## SUPPLIED DATA:

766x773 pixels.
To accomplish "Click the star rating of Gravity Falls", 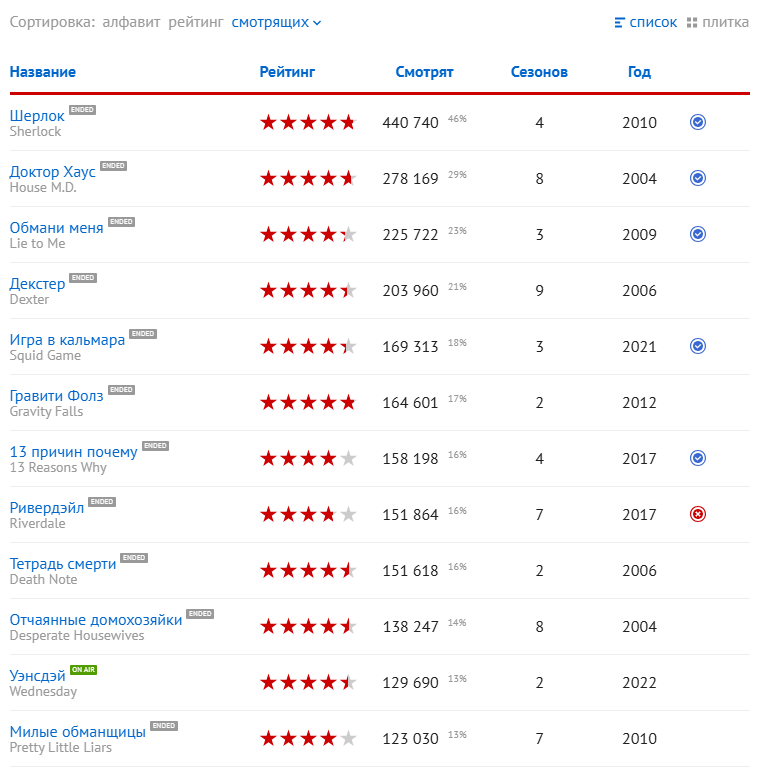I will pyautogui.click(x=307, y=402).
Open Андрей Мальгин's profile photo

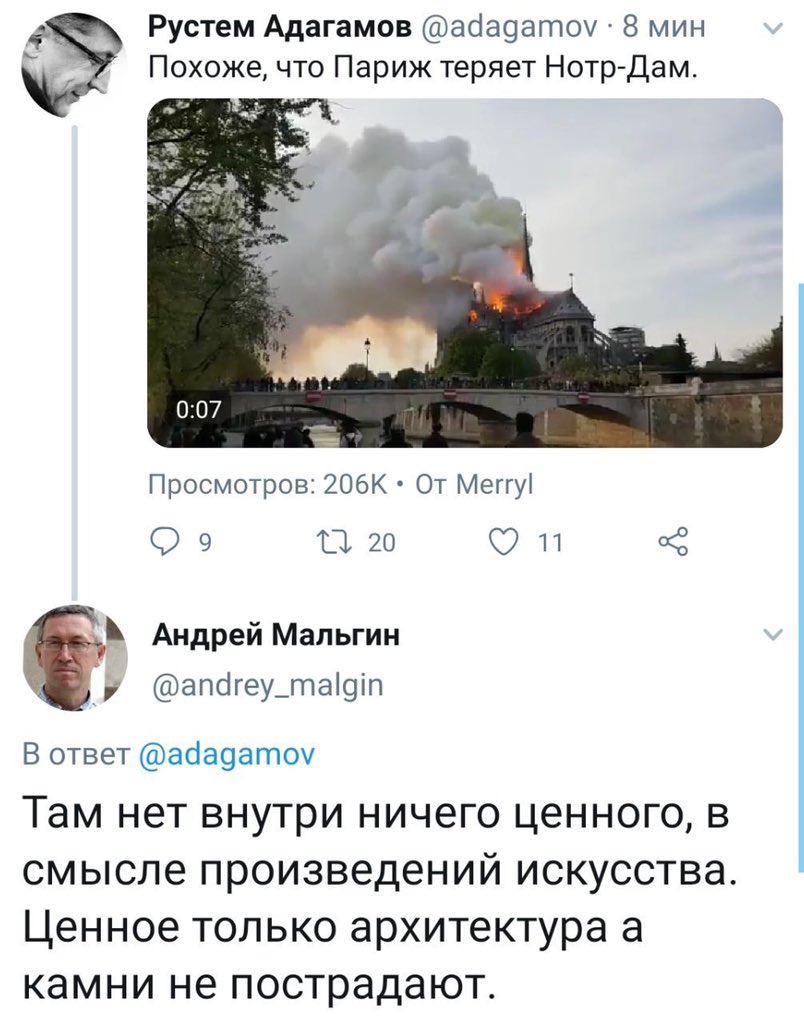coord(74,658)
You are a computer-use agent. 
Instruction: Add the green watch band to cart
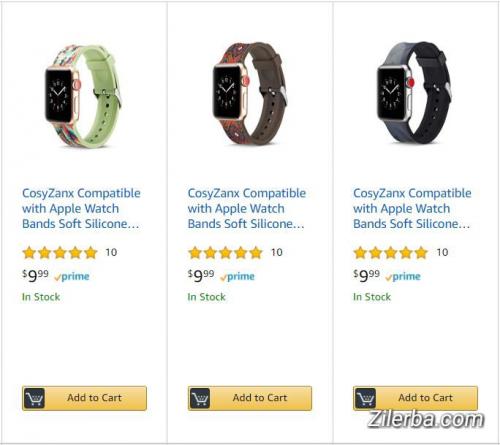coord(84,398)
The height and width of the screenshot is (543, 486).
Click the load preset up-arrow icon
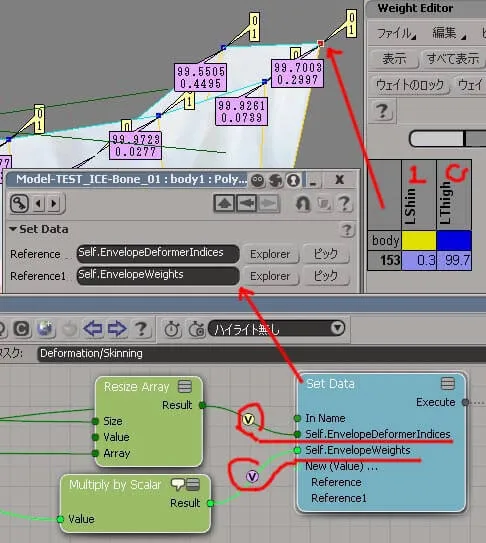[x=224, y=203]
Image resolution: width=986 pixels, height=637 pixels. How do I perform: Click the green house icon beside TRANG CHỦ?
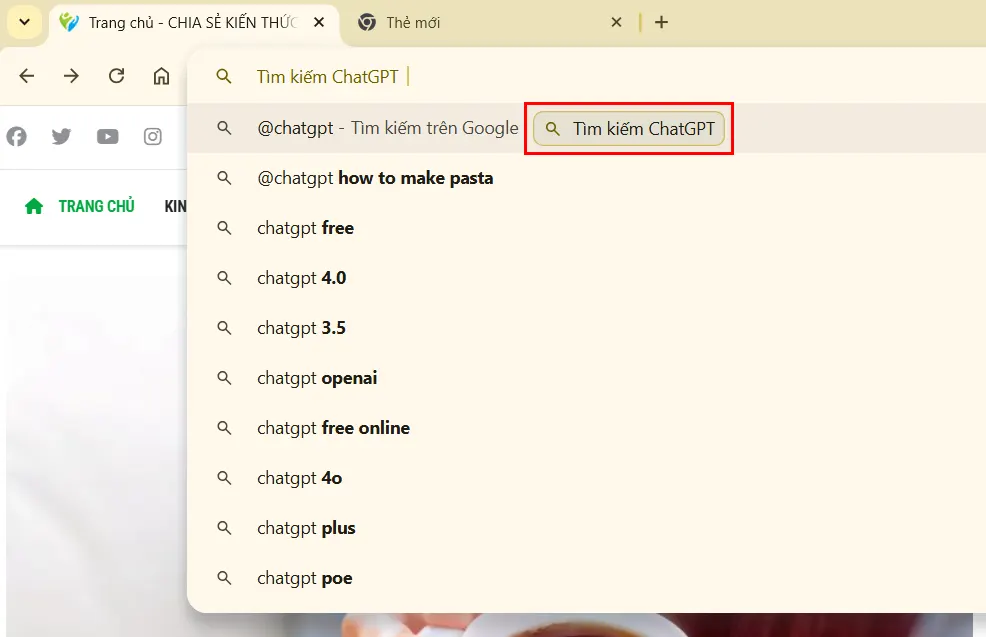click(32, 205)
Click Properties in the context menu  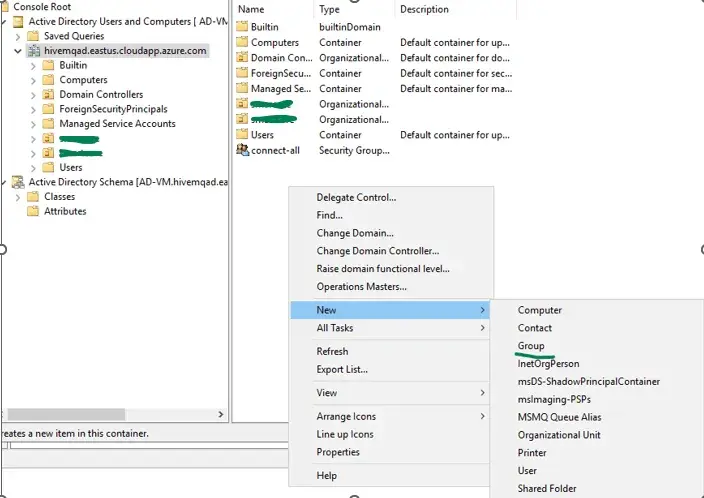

## WORK ORDER:
The line containing "Click the load preset up-arrow icon" and every line after it, through the end of the material above, are to be printed exactly; no pictures belong in the output.

## RESULT FOR THIS TASK:
Click the load preset up-arrow icon
[x=224, y=203]
Image resolution: width=986 pixels, height=637 pixels. How do I perform: Click the green house icon beside TRANG CHỦ?
click(32, 205)
Click Properties in the context menu  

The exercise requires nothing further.